* Task goal:
Copy the rows below, swapping "desktop" for "mobile" and keeping everything else unchanged. Leave the pictures out of the answer.

* Input data:
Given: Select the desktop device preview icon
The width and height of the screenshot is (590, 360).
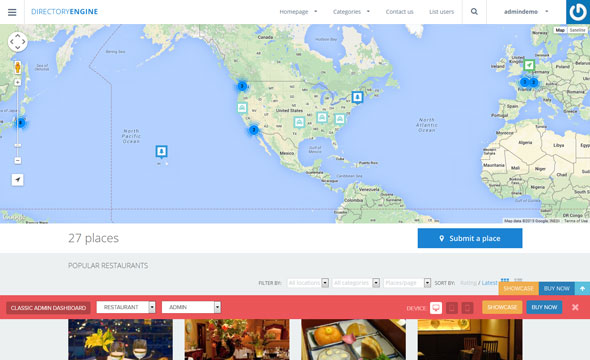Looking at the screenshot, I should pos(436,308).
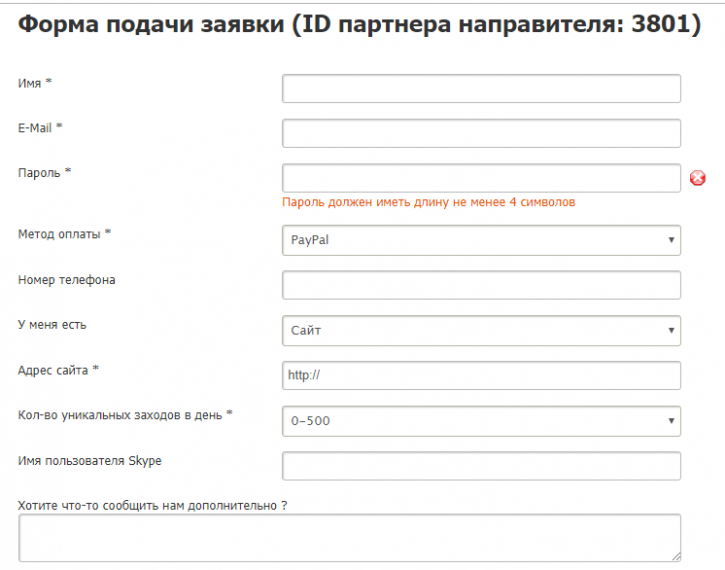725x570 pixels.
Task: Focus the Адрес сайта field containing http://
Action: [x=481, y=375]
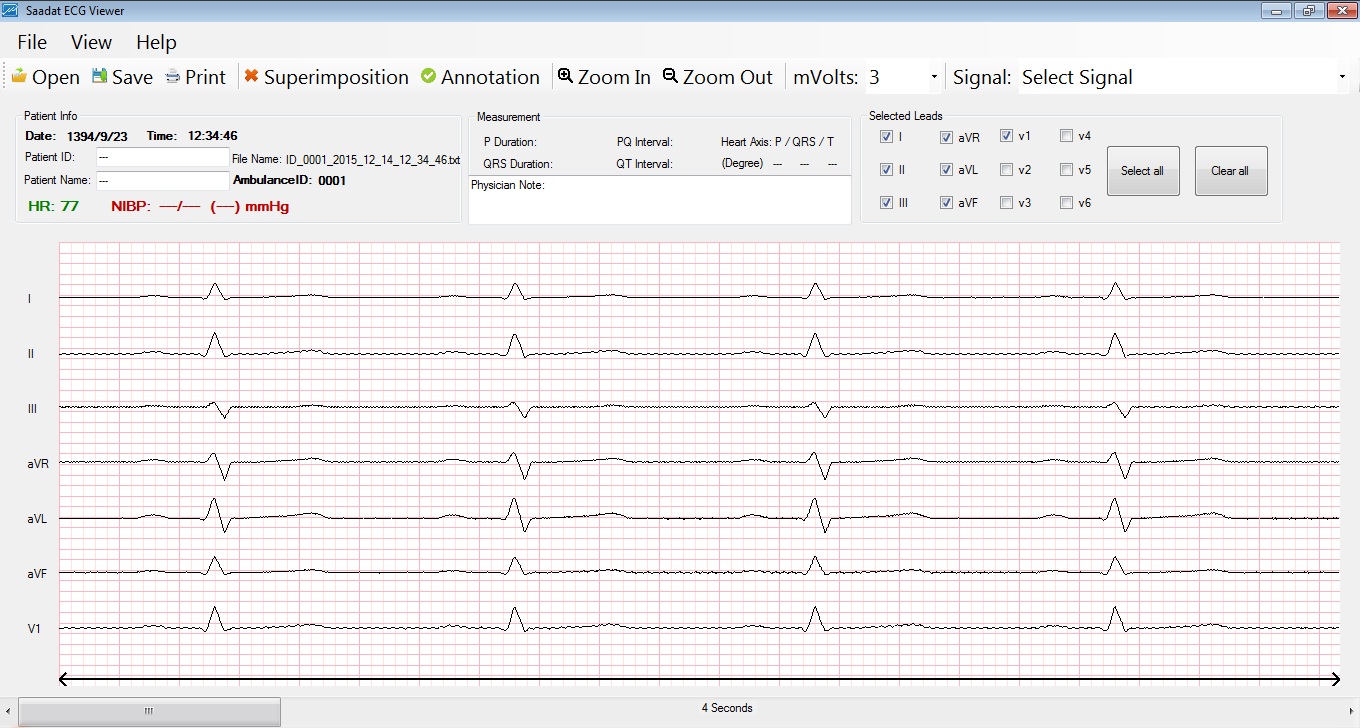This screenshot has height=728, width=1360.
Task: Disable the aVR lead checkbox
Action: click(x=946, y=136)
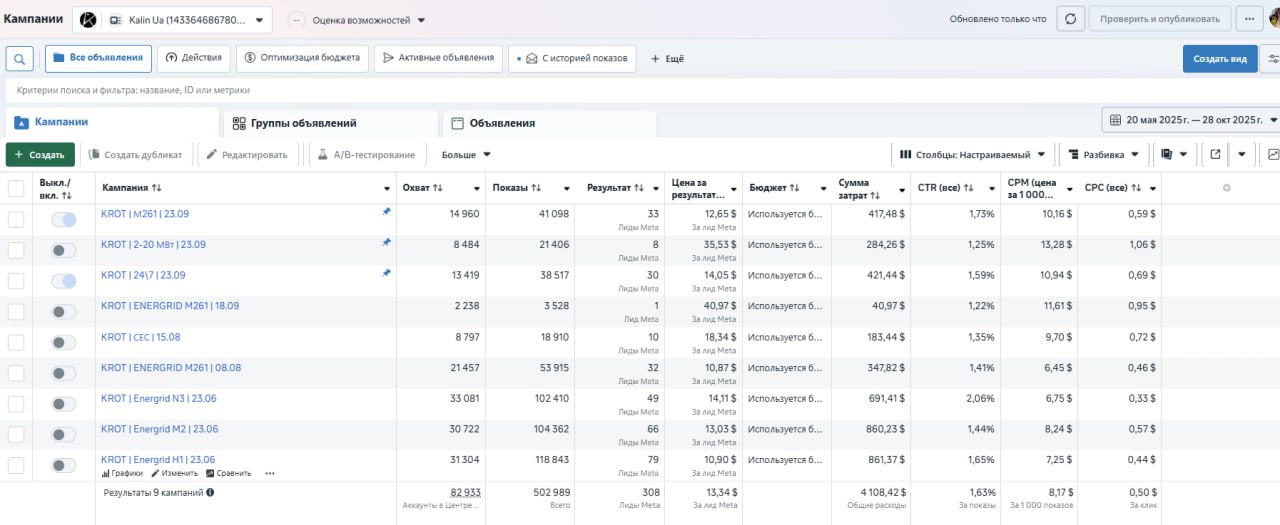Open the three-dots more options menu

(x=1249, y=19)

* Completed exercise:
Given: Select the mobile device preview icon
The width and height of the screenshot is (590, 360).
Looking at the screenshot, I should pos(436,308).
725x570 pixels.
Task: Focus the Адрес сайта field containing http://
Action: [x=481, y=375]
This screenshot has height=728, width=1360.
Task: Disable the aVR lead checkbox
Action: click(x=946, y=136)
Open the three-dots more options menu

(x=1249, y=19)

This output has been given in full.